What you have to do: Output all of the entries exactly as written.

Collected data:
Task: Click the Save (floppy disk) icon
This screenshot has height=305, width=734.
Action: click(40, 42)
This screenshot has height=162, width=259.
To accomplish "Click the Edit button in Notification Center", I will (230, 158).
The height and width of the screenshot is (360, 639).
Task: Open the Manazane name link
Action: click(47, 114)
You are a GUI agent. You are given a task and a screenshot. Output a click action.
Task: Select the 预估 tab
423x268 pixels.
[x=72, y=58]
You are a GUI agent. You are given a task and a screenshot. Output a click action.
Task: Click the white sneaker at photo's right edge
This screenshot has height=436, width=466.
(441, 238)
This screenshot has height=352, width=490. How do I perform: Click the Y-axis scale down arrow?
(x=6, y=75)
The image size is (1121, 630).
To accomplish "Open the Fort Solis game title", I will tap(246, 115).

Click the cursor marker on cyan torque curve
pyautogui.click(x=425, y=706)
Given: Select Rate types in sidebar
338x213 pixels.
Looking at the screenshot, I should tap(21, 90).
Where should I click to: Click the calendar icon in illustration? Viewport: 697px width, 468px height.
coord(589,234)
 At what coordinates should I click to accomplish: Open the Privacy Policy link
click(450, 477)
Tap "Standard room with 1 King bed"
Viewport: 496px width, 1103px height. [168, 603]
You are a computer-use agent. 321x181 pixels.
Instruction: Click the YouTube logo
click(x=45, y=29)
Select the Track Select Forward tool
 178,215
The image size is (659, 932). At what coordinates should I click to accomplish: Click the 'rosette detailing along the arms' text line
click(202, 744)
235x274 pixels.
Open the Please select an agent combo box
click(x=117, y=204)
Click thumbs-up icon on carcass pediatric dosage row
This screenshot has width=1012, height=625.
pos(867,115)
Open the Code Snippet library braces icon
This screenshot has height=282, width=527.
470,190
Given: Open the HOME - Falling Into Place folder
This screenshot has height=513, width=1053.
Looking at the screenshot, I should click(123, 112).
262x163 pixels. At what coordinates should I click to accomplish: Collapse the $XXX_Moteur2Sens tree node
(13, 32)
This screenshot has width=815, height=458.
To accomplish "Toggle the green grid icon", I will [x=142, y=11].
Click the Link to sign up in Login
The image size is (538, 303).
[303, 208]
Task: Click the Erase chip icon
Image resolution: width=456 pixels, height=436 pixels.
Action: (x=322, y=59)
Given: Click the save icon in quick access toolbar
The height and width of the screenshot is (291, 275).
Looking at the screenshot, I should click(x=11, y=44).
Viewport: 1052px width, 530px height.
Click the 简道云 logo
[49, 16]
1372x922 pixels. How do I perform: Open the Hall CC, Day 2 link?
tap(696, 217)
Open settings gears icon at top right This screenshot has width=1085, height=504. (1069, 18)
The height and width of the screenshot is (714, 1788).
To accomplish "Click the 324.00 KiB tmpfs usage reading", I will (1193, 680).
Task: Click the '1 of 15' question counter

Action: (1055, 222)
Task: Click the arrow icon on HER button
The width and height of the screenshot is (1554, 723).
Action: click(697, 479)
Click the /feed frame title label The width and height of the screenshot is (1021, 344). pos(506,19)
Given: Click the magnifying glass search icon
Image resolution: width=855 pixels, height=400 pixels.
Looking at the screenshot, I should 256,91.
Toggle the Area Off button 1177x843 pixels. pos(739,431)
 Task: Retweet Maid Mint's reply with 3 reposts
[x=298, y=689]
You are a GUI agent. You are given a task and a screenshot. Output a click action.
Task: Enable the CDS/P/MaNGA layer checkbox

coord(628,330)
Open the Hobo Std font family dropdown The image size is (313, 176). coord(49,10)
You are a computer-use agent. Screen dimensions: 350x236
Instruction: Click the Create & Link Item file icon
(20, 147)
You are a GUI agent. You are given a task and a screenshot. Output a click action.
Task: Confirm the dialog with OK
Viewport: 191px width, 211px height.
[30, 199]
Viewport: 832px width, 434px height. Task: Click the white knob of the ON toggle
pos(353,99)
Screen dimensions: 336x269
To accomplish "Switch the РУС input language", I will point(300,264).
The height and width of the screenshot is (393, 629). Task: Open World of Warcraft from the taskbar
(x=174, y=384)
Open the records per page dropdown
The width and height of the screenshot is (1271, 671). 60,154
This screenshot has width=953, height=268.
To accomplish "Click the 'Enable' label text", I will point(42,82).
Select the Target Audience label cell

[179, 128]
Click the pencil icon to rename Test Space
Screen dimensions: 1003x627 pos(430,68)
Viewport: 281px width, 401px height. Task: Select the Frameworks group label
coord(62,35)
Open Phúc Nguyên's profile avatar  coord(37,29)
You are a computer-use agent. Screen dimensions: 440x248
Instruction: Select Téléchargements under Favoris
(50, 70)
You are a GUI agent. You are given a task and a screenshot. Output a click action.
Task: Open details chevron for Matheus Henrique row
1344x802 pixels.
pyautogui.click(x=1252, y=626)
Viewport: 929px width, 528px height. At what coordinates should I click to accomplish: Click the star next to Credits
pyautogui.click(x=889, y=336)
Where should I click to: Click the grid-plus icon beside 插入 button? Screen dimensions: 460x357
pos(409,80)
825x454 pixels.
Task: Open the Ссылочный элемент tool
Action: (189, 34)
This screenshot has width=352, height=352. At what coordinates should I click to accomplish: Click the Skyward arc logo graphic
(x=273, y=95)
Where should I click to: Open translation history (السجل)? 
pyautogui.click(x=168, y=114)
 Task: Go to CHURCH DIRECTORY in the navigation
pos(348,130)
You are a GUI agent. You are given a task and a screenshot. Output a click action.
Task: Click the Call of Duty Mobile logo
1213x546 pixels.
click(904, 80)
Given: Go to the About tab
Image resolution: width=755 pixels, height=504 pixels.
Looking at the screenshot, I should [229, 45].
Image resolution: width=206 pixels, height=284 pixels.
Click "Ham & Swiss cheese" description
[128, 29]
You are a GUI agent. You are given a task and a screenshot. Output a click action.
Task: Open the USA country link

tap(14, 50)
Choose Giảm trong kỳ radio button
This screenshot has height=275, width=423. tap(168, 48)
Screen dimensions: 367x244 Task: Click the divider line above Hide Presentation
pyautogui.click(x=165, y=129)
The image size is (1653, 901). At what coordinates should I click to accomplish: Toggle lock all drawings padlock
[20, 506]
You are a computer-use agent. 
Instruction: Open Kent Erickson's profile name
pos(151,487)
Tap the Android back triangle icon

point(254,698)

Exercise result:
Task: Click the Save (floppy disk) icon
This screenshot has height=305, width=734.
Action: click(40, 42)
This screenshot has height=162, width=259.
To accomplish "Click the Edit button in Notification Center", I will (230, 158).
The height and width of the screenshot is (360, 639).
Task: Open the Manazane name link
Action: click(47, 114)
You are a GUI agent. You are given a task and a screenshot. Output a click action.
Task: Select the 预估 tab
423x268 pixels.
[x=72, y=58]
You are a GUI agent. You are given a task and a screenshot. Output a click action.
Task: Click the white sneaker at photo's right edge
This screenshot has height=436, width=466.
(441, 238)
This screenshot has height=352, width=490. How do I perform: Click the Y-axis scale down arrow?
(x=6, y=75)
The image size is (1121, 630).
To accomplish "Open the Fort Solis game title", I will tap(246, 115).

Click the cursor marker on cyan torque curve
pyautogui.click(x=425, y=706)
Given: Select Rate types in sidebar
338x213 pixels.
Looking at the screenshot, I should tap(21, 90).
Where should I click to: Click the calendar icon in illustration? Viewport: 697px width, 468px height.
coord(589,234)
 At what coordinates should I click to accomplish: Open the Privacy Policy link
click(450, 477)
Tap "Standard room with 1 King bed"
Viewport: 496px width, 1103px height. [168, 603]
You are a computer-use agent. 321x181 pixels.
Instruction: Click the YouTube logo
click(x=45, y=29)
Select the Track Select Forward tool
 178,215
The image size is (659, 932). At what coordinates should I click to accomplish: Click the 'rosette detailing along the arms' text line
click(202, 744)
235x274 pixels.
Open the Please select an agent combo box
click(x=117, y=204)
Click thumbs-up icon on carcass pediatric dosage row
This screenshot has width=1012, height=625.
pos(867,115)
Open the Code Snippet library braces icon
This screenshot has height=282, width=527.
470,190
Given: Open the HOME - Falling Into Place folder
This screenshot has height=513, width=1053.
Looking at the screenshot, I should click(123, 112).
262x163 pixels. At what coordinates should I click to accomplish: Collapse the $XXX_Moteur2Sens tree node
(13, 32)
This screenshot has width=815, height=458.
To accomplish "Toggle the green grid icon", I will [x=142, y=11].
Click the Link to sign up in Login
The image size is (538, 303).
[303, 208]
Task: Click the Erase chip icon
Image resolution: width=456 pixels, height=436 pixels.
Action: (x=322, y=59)
Given: Click the save icon in quick access toolbar
The height and width of the screenshot is (291, 275).
Looking at the screenshot, I should click(x=11, y=44).
Viewport: 1052px width, 530px height.
Click the 简道云 logo
[49, 16]
1372x922 pixels. How do I perform: Open the Hall CC, Day 2 link?
tap(696, 217)
Open settings gears icon at top right This screenshot has width=1085, height=504. (1069, 18)
The height and width of the screenshot is (714, 1788).
To accomplish "Click the 324.00 KiB tmpfs usage reading", I will (1193, 680).
Task: Click the '1 of 15' question counter

Action: (1055, 222)
Task: Click the arrow icon on HER button
The width and height of the screenshot is (1554, 723).
Action: click(697, 479)
Click the /feed frame title label The width and height of the screenshot is (1021, 344). pos(506,19)
Given: Click the magnifying glass search icon
Image resolution: width=855 pixels, height=400 pixels.
Looking at the screenshot, I should 256,91.
Toggle the Area Off button 1177x843 pixels. pos(739,431)
 Task: Retweet Maid Mint's reply with 3 reposts
[x=298, y=689]
You are a GUI agent. You are given a task and a screenshot. Output a click action.
Task: Enable the CDS/P/MaNGA layer checkbox

coord(628,330)
Open the Hobo Std font family dropdown The image size is (313, 176). coord(49,10)
You are a computer-use agent. Screen dimensions: 350x236
Instruction: Click the Create & Link Item file icon
(20, 147)
You are a GUI agent. You are given a task and a screenshot. Output a click action.
Task: Confirm the dialog with OK
Viewport: 191px width, 211px height.
[30, 199]
Viewport: 832px width, 434px height. Task: Click the white knob of the ON toggle
pos(353,99)
Screen dimensions: 336x269
To accomplish "Switch the РУС input language", I will point(300,264).
The height and width of the screenshot is (393, 629). Task: Open World of Warcraft from the taskbar
(x=174, y=384)
Open the records per page dropdown
The width and height of the screenshot is (1271, 671). 60,154
This screenshot has width=953, height=268.
To accomplish "Click the 'Enable' label text", I will point(42,82).
Select the Target Audience label cell

[179, 128]
Click the pencil icon to rename Test Space
Screen dimensions: 1003x627 pos(430,68)
Viewport: 281px width, 401px height. Task: Select the Frameworks group label
coord(62,35)
Open Phúc Nguyên's profile avatar  coord(37,29)
You are a computer-use agent. Screen dimensions: 440x248
Instruction: Select Téléchargements under Favoris
(50, 70)
You are a GUI agent. You are given a task and a screenshot. Output a click action.
Task: Open details chevron for Matheus Henrique row
1344x802 pixels.
pyautogui.click(x=1252, y=626)
Viewport: 929px width, 528px height. At what coordinates should I click to accomplish: Click the star next to Credits
pyautogui.click(x=889, y=336)
Where should I click to: Click the grid-plus icon beside 插入 button? Screen dimensions: 460x357
pos(409,80)
825x454 pixels.
Task: Open the Ссылочный элемент tool
Action: (189, 34)
This screenshot has width=352, height=352. At what coordinates should I click to accomplish: Click the Skyward arc logo graphic
(x=273, y=95)
Where should I click to: Open translation history (السجل)? 
pyautogui.click(x=168, y=114)
 Task: Go to CHURCH DIRECTORY in the navigation
pos(348,130)
You are a GUI agent. You are given a task and a screenshot. Output a click action.
Task: Click the Call of Duty Mobile logo
1213x546 pixels.
click(904, 80)
Given: Go to the About tab
Image resolution: width=755 pixels, height=504 pixels.
Looking at the screenshot, I should [229, 45].
Image resolution: width=206 pixels, height=284 pixels.
Click "Ham & Swiss cheese" description
[128, 29]
You are a GUI agent. You are given a task and a screenshot. Output a click action.
Task: Open the USA country link

tap(14, 50)
Choose Giảm trong kỳ radio button
This screenshot has height=275, width=423. tap(168, 48)
Screen dimensions: 367x244 Task: Click the divider line above Hide Presentation
pyautogui.click(x=165, y=129)
The image size is (1653, 901). At what coordinates should I click to accomplish: Toggle lock all drawings padlock
[20, 506]
You are a computer-use agent. 
Instruction: Open Kent Erickson's profile name
pos(151,487)
Tap the Android back triangle icon

point(254,698)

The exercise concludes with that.